Afghanistan accused Pakistan today of placing unacceptable conditions on efforts to bring peace to the country after nearly 12 years of war, the latest in a series of barbed exchanges that has sunk relations between the two neighbours to a new low.
A breakdown in ties threatens to hinder or even paralyse attempts to lure the Taliban to the negotiating table. That’s a key goal of the United States and its allies as they work for a peaceful solution in Afghanistan ahead of the final pullout of foreign combat forces in 20 months.
Afghanistan and its international backers consider Pakistan a critical player in bringing the Taliban and other militant groups into peace talks. Pakistan holds dozens of Taliban prisoners and has been accused of backing the insurgents in an effort to be able to exert influence in Afghanistan after foreign troops leave.

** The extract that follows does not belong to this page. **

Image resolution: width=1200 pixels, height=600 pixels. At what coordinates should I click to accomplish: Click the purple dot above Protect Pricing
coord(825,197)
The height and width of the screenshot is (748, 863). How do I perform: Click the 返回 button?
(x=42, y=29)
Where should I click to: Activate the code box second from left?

A senior Pakistan official said, however, that Islamabad remained committed to reconciliation.
That’s why Pakistan recently released 26 Afghan Taliban prisoners from its jails, said the official, who spoke on condition of anonymity because he was not authorised to speak publicly. Pakistan remains in contact with members of the Taliban who have been empowered to talk about reconciliation, he said.

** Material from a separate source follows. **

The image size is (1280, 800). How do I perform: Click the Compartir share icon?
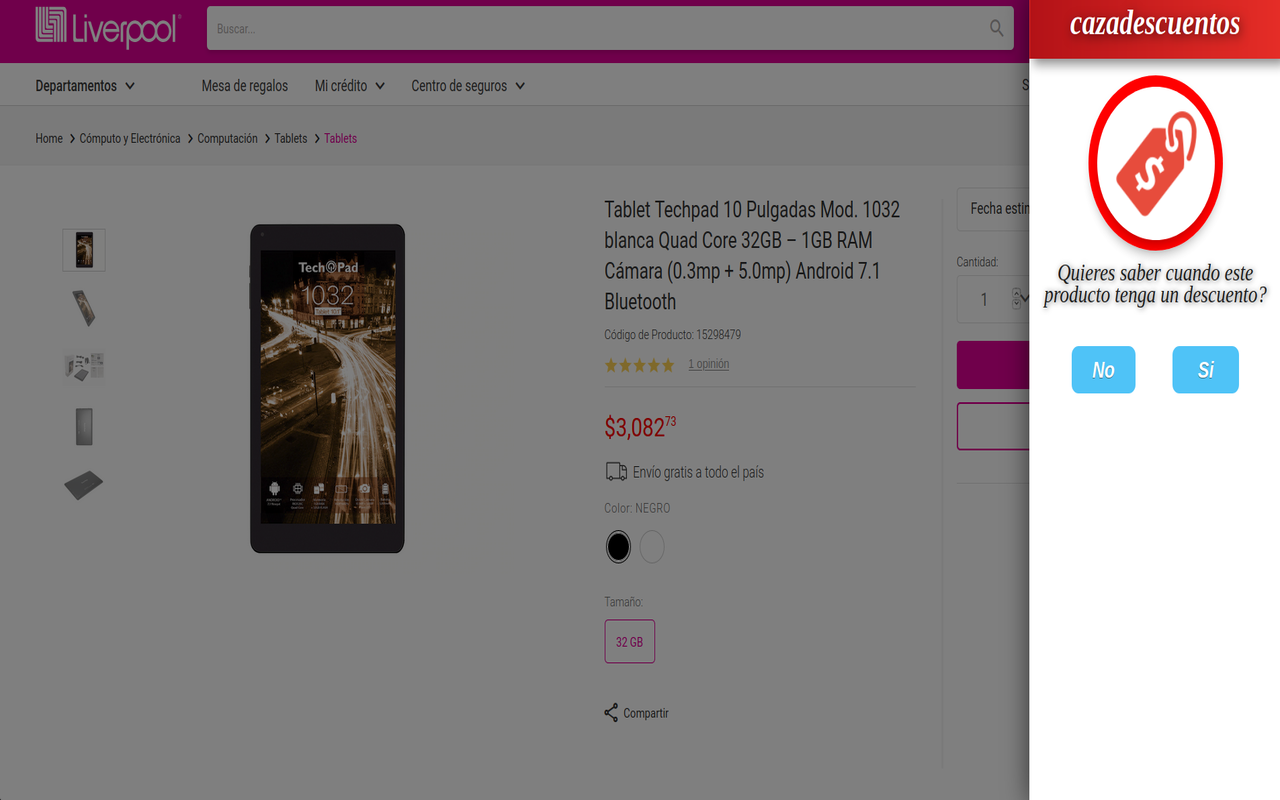[611, 713]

A failure to bring peace could endanger the stability of Afghanistan and much of the region, including Pakistan, which is fighting its own domestic Taliban insurgency.
“We have told the Pakistanis that they should support peace in Afghanistan not only for the sake of the Afghan people, but for their own sake,” Afghan Foreign Ministry spokesman Janan Mosazai told The Associated Press in an interview today.
He said Afghanistan wants a close, broad, strategic relationship with Pakistan, “but one between two equal independent sovereign states, nothing less.”
Pakistan, Mosazai said, is constantly shifting its position. Islamabad should be “supporting the Afghan peace process in a more meaningful way and having an independent bilateral relationship that is not based on a delusional desire to control Afghanistan.”
So far, Afghanistan has been unsuccessful in getting militants to negotiate peace and needs Pakistan’s help. Afghan President Hamid Karzai has urged the Taliban to work out a political resolution to the war and has backed a plan for the Taliban to open an office in the Gulf state of Qatar.
Publicly, the Taliban have long refused to speak directly with Karzai or his government, which they view as a puppet of foreign powers.